#### Import Libraries


In [28]:
import requests
from bs4 import BeautifulSoup


### WikiURL

In [29]:
WIKI_URL = "https://aliceinwonderland.fandom.com/wiki/Alice_in_Wonderland_Wiki"


### Fetch and Parse Helper Function

In [30]:
def fetch_soup(url):
    """
    Fetches the content of the given URL and returns a BeautifulSoup object.
    """
    try:
        response = requests.get(url)
        response.raise_for_status()  # Raise an exception for HTTP errors
        soup = BeautifulSoup(response.text, 'html.parser')
        return soup
    except requests.exceptions.RequestException as e:
        print(f"Error fetching {url}: {e}")
        return None


### Books Function


In [31]:
def books():
    """
    Extracts and returns the canon book names from the wiki page.
    """
    soup = fetch_soup(WIKI_URL)
    if not soup:
        return []

    canon_books = []

    # Locate the "Canon books" section
    book_section = soup.find('span', string="Canon books")
    if not book_section:
        print("Canon books section not found.")
        return canon_books

    # Extract the <ul> following the "Canon books" header
    book_list = book_section.find_next('ul')
    if not book_list:
        print("Canon books list not found.")
        return canon_books

    # Extract the book names from the <li> elements
    for li in book_list.find_all('li'):
        book_name = li.get_text(strip=True)
        canon_books.append(book_name)

    return canon_books


### Poems Function


In [32]:
def poems():
    """
    Extracts and returns a list of tuples containing canon poem names and their URLs.
    """
    soup = fetch_soup(WIKI_URL)
    if not soup:
        return []

    canon_poems = []

    # Locate the "Canon poems" section
    poem_section = soup.find('span', string="Canon poems")
    if not poem_section:
        print("Canon poems section not found.")
        return canon_poems

    # Extract the <ul> following the "Canon poems" header
    poem_list = poem_section.find_next('ul')
    if not poem_list:
        print("Canon poems list not found.")
        return canon_poems

    # Extract the poem names and URLs from the <li> elements
    for li in poem_list.find_all('li'):
        a_tag = li.find('a')
        if a_tag and 'href' in a_tag.attrs:
            poem_title = a_tag.get_text(strip=True)
            poem_url = a_tag['href']
            if not poem_url.startswith("https"):
                poem_url = "https://aliceinwonderland.fandom.com" + poem_url
            canon_poems.append((poem_title, poem_url))

    return canon_poems


### Poem Title Function

In [33]:
def poem_title_text(n):
    """
    Given an index n, returns the title and full text of the nth canon poem.
    """
    canon_poems = poems()
    if not canon_poems:
        print("No poems found.")
        return None, None

    if n < 0 or n >= len(canon_poems):
        print(f"Index {n} is out of range. There are {len(canon_poems)} poems.")
        return None, None

    title, relative_url = canon_poems[n]
    
    # Only add the base URL if the URL is relative
    if not relative_url.startswith("http"):
        full_url = "https://aliceinwonderland.fandom.com" + relative_url
    else:
        full_url = relative_url

    soup = fetch_soup(full_url)
    if not soup:
        return title, None

    # Extract the poem text
    poem_text = ""
    content_div = soup.find('div', class_='mw-parser-output')
    if not content_div:
        print("Poem content not found.")
        return title, poem_text

    # Concatenate all paragraph texts
    for p in content_div.find_all('p'):
        paragraph = p.get_text(strip=True)
        if paragraph:
            poem_text += paragraph + "\n\n"
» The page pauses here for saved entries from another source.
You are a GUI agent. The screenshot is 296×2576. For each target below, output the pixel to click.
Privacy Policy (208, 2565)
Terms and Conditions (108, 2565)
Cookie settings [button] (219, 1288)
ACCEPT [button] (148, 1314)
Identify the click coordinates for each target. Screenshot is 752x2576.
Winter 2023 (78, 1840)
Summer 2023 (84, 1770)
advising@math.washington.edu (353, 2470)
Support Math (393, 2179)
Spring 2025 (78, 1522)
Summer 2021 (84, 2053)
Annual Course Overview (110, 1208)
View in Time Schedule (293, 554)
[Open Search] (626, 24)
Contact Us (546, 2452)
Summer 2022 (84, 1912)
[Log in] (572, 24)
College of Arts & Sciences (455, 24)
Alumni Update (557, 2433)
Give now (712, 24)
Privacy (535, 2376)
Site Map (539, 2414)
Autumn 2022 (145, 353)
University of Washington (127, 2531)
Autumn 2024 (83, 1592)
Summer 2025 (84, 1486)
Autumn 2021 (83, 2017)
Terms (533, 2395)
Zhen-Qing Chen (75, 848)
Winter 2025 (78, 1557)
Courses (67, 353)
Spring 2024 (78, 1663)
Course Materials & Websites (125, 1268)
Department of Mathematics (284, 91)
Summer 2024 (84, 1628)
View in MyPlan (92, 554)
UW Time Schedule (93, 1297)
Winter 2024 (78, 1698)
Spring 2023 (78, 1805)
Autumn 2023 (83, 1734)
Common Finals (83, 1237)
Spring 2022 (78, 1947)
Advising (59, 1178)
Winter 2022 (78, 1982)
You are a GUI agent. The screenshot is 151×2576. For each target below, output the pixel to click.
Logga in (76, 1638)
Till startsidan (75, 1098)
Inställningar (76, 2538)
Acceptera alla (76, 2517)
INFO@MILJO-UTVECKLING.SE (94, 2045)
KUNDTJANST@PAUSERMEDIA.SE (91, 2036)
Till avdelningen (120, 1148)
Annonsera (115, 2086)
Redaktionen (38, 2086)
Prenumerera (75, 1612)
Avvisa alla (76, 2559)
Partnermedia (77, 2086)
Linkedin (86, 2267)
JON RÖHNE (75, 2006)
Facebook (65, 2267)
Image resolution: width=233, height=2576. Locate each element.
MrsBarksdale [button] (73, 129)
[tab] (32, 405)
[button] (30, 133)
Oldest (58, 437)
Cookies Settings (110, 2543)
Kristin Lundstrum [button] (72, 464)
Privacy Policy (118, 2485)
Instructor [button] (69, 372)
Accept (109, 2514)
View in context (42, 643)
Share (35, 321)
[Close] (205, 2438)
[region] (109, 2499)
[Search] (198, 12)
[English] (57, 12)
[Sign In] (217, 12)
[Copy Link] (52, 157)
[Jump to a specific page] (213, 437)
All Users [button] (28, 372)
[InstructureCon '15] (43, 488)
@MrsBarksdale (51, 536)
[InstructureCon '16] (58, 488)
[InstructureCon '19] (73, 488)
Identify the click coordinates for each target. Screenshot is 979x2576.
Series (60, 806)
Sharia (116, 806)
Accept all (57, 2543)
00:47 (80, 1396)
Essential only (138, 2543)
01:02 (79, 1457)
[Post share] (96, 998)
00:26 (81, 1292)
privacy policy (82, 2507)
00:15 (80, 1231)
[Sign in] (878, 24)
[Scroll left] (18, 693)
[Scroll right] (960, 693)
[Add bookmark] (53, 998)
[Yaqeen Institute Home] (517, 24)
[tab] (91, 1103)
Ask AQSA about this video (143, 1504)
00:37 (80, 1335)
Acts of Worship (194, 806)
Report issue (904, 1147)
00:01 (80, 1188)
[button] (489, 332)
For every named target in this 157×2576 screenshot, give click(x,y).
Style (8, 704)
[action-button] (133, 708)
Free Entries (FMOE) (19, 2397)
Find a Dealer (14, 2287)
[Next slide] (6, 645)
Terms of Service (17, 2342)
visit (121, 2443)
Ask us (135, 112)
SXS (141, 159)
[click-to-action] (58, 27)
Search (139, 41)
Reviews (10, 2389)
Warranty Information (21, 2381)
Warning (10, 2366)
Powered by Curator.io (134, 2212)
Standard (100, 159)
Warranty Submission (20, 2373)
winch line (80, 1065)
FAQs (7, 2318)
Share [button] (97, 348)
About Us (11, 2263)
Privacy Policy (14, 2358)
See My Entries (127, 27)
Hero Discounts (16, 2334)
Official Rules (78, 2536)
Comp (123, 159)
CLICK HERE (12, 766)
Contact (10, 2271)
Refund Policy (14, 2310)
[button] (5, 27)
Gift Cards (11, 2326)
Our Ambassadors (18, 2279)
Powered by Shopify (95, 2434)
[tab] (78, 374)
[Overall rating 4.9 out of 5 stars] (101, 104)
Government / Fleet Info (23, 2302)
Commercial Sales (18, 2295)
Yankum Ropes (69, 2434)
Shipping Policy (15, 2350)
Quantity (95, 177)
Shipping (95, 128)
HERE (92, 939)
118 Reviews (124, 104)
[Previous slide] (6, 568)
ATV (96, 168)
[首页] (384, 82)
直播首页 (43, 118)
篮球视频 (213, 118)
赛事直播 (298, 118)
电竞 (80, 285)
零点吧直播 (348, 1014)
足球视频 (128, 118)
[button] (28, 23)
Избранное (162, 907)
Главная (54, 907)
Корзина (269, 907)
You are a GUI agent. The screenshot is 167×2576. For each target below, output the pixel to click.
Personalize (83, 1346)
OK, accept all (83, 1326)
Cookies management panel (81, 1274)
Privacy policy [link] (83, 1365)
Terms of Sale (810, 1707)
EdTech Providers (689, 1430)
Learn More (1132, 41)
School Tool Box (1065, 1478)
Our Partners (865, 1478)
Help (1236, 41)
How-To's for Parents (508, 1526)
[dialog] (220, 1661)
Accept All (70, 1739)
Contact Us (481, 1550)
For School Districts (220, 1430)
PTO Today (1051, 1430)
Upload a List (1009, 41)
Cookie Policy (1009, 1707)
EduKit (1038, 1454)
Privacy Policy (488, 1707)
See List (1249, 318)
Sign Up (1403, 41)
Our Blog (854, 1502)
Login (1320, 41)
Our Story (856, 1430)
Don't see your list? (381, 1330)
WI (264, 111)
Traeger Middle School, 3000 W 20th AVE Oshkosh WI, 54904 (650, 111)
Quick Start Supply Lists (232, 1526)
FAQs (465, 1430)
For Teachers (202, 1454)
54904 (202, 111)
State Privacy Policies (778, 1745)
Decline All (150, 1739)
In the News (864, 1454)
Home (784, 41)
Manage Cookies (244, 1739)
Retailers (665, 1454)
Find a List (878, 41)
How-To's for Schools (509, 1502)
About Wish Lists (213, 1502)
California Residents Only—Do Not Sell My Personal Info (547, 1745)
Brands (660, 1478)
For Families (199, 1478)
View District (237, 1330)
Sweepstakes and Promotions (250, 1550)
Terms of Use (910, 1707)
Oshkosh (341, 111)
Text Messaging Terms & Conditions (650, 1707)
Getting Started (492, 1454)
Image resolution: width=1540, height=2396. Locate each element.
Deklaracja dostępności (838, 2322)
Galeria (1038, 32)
    return title, poem_text.strip()


### Testing functions

In [34]:
def test_books_and_poems():
    """
    Tests the extraction of canon books and poems, printing them with expected formatting.
    Also tests retrieving poem title and text.
    """
    # Test canon books extraction
    print("Canon Books:")
    books_list = books()
    if books_list:
        for book in books_list:
            print(f"- {book}")
    else:
        print("No canon books found.")

    # Test canon poems extraction
    print("\nCanon Poems:")
    poems_list = poems()
    if poems_list:
        for idx, (title, url) in enumerate(poems_list, start=0):
            print(f"{idx}. {title}: {url}")
    else:
        print("No canon poems found.")

def test_poem_title_text(n):
    """
    Tests the poem_title_text function by printing the title and text of the nth poem.
    """
    print(f"\nTesting poem at index {n}:")
    title, text = poem_title_text(n)
    
    if title and text:
        print(f"Poem {n} Title: {title}\n")
        print(f"Poem Text:\n{text}")
    else:
        print(f"Poem at index {n} could not be retrieved.")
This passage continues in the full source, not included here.